Dataset entries:
********************
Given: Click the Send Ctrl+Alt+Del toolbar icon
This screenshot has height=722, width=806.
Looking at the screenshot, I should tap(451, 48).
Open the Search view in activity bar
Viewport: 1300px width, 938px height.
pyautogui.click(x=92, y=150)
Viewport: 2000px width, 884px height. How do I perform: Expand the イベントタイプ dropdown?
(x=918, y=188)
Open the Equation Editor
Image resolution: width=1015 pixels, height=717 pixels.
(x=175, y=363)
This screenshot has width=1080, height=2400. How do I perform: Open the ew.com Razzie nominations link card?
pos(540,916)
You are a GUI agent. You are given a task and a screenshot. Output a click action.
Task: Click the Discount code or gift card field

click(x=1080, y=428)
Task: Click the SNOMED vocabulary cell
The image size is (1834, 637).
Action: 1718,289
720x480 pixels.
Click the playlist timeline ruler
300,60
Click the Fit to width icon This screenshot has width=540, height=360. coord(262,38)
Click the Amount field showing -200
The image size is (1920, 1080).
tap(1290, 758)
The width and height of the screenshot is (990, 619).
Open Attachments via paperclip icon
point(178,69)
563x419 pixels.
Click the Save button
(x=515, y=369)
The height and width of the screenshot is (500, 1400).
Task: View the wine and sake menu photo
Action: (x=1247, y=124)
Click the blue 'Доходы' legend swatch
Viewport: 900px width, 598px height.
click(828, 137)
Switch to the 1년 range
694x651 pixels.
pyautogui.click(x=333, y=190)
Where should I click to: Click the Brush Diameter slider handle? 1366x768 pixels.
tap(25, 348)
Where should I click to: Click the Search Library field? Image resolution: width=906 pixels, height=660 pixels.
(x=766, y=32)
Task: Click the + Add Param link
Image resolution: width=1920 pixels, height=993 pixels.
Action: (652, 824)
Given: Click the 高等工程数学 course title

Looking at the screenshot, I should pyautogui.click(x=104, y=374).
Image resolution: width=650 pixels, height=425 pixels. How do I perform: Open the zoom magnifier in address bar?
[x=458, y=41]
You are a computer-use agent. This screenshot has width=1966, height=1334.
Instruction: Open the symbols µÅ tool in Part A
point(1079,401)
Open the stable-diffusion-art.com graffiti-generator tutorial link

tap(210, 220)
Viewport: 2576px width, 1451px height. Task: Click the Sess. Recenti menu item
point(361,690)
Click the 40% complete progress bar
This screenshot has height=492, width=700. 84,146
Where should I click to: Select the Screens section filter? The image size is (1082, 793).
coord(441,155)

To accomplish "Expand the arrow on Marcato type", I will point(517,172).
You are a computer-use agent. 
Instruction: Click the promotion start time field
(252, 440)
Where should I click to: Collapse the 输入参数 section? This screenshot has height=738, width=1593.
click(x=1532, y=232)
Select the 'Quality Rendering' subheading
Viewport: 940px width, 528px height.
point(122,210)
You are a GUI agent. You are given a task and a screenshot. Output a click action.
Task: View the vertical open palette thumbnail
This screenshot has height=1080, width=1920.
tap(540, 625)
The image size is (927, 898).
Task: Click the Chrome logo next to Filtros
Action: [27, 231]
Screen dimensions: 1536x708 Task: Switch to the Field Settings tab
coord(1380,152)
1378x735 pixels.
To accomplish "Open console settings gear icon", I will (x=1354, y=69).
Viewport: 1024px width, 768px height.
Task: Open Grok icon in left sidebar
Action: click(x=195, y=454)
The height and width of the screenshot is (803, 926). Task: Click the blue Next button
********************
▶ What you need to do
Every line above from the line with "Where should I click to: Click the Search" to the line with "You are a computer-use agent. This" is wanted, ends included; write them out exactly and add no other line.

▶ Answer to this task
Where should I click to: Click the Search Library field? Image resolution: width=906 pixels, height=660 pixels.
(x=766, y=32)
Task: Click the + Add Param link
Image resolution: width=1920 pixels, height=993 pixels.
Action: (652, 824)
Given: Click the 高等工程数学 course title

Looking at the screenshot, I should pyautogui.click(x=104, y=374).
Image resolution: width=650 pixels, height=425 pixels. How do I perform: Open the zoom magnifier in address bar?
[x=458, y=41]
You are a computer-use agent. This screenshot has width=1966, height=1334.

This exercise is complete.